Bajo el terreno ocupado por las tropas, una fosa utilizada también como vertedero ha conservado restos capaces de reconstruir aspectos cotidianos de aquella guarnición. Robby Vervoort, arqueólogo que participa en la excavación, contó a la radiotelevisión pública belga VRT NWS que el equipo retira el contenido capa a capa para recuperar materiales bien conservados.

Entre ellos han aparecido restos animales, semillas y polen, junto con cerámica, vidrio y fragmentos de botellas de vino. Ese conjunto permitirá estudiar la alimentación de los soldados y otros aspectos de su vida dentro del recinto. Los depósitos de este tipo pueden conservar asimismo rastros de enfermedades y materiales que apenas aparecen en las crónicas, por lo que la fosa ofrece una vía para estudiar a la guarnición desde sus residuos cotidianos, lejos de las batallas y de las decisiones imperiales.

Las obras revelaron muros bajo Spaanskasteelplein

Las obras preparatorias de un nuevo proyecto residencial sacaron ahora a la luz muros atribuidos a los alojamientos militares y partes del Castillo Español que habían permanecido bajo Spaanskasteelplein. Los arqueólogos ya conocían mediante estudios previos y sondeos la posibilidad de encontrar restos, pero la conservación de las estructuras superó sus previsiones. Vervoort resumió la impresión del equipo al valorar el alcance del hallazgo ante VRT NWS. “Sabíamos que encontraríamos algo, pero esto es realmente magnífico”.

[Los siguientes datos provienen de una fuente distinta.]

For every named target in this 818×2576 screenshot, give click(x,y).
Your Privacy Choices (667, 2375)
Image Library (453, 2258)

El proyecto inmobiliario ha obligado a decidir qué parte del yacimiento se excava y cuál permanece enterrada, porque los sectores afectados por futuros sótanos debían investigarse antes de avanzar con la construcción. Otra zona de la parcela quedará intacta y los edificios previstos allí se han diseñado sin sótanos para evitar alterar los niveles arqueológicos.

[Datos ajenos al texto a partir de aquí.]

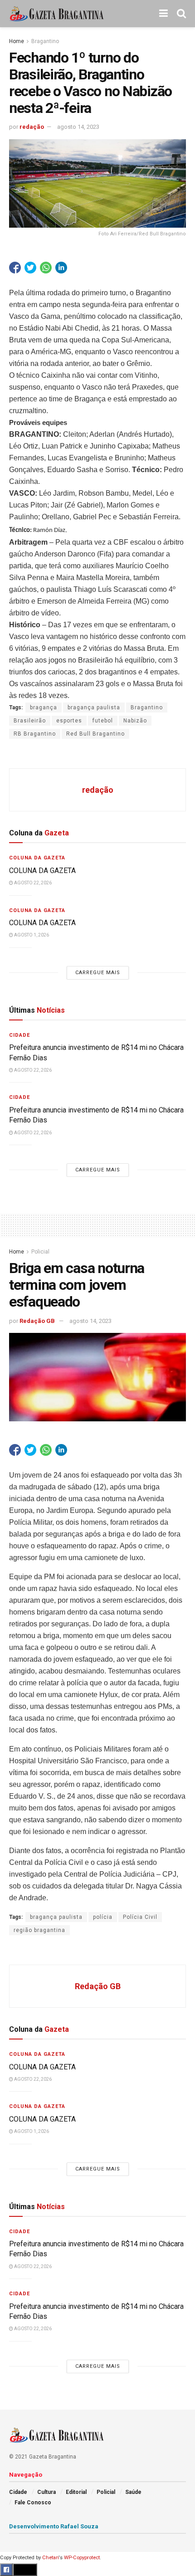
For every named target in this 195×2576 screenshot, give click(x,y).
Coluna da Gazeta (37, 858)
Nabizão (135, 720)
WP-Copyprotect (82, 2558)
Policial (40, 1252)
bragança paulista (94, 707)
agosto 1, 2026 (31, 934)
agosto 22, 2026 (32, 882)
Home (16, 41)
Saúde (133, 2492)
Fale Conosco (33, 2502)
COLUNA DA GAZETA (42, 870)
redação (32, 126)
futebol (103, 720)
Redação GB (37, 1320)
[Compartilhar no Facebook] (15, 267)
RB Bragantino (35, 734)
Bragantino (45, 41)
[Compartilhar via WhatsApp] (46, 267)
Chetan (50, 2558)
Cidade (19, 1035)
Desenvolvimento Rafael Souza (53, 2526)
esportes (69, 720)
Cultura (46, 2492)
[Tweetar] (30, 267)
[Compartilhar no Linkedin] (61, 267)
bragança (43, 707)
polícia (102, 1917)
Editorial (76, 2492)
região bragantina (39, 1930)
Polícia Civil (140, 1917)
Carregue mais (97, 973)
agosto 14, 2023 (78, 126)
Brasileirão (30, 720)
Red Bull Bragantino (95, 734)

Vervoort vinculó esa decisión con la posibilidad de que futuras generaciones dispongan de técnicas mejores. “Creemos que los arqueólogos del futuro tendrán herramientas mucho mejores a su disposición”, dijo. La medida asume además un límite propio de la disciplina, ya que retirar una capa destruye para siempre su posición original.

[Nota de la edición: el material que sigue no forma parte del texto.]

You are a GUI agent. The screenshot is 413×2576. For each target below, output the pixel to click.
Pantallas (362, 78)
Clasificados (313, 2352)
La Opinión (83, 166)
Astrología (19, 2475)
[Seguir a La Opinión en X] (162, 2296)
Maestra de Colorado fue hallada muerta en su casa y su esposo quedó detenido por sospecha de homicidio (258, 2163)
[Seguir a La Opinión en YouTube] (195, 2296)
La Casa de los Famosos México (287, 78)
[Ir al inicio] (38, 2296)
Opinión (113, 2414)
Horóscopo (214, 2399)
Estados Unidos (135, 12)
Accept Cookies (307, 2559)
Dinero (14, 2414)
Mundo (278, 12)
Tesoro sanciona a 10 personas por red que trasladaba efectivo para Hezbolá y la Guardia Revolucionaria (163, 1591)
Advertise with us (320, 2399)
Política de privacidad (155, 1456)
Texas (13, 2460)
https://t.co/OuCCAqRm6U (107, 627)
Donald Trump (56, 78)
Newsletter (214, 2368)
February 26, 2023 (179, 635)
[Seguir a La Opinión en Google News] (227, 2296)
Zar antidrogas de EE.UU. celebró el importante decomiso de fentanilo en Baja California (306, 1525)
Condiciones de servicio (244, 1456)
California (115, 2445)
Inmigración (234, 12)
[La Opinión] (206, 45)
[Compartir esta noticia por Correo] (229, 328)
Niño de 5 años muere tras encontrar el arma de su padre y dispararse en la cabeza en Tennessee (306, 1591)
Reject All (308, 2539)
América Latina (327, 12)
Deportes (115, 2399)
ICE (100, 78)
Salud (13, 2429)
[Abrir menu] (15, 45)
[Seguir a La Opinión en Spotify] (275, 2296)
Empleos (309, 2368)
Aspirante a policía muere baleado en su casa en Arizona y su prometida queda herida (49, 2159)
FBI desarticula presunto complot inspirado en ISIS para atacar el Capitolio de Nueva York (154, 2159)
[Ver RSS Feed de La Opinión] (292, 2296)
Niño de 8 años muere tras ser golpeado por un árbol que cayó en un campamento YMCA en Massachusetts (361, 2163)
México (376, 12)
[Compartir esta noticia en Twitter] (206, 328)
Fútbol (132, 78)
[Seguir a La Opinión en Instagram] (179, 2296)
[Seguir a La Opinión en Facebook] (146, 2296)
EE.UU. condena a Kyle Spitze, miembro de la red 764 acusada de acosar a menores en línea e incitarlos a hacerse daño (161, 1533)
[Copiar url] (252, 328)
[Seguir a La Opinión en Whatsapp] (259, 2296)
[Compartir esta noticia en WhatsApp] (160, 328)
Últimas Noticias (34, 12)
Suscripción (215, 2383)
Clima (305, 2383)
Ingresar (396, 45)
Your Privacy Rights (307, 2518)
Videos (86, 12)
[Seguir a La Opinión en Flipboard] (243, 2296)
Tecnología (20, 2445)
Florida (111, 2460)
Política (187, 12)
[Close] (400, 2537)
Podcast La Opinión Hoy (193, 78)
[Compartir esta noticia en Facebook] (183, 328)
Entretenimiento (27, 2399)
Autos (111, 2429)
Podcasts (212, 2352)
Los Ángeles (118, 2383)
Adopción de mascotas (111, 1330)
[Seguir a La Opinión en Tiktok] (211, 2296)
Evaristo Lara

La excavación ha alcanzado también un cementerio medieval junto a la antigua iglesia abacial, donde han aparecido decenas de esqueletos datados entre los siglos XIII y XVI. Su relación exacta con la abadía o con la comunidad próxima requerirá estudiar los huesos y el contexto de cada enterramiento.

En niveles y zonas del mismo enclave han surgido materiales constructivos de época romana y herramientas de sílex prehistóricas, indicios de actividad anterior a la fundación medieval. Esa secuencia exige cautela porque las construcciones posteriores alteraron repetidamente el terreno, una dificultad que condicionará cualquier intento de reconstruir qué poblaciones ocuparon este espacio y en qué momentos.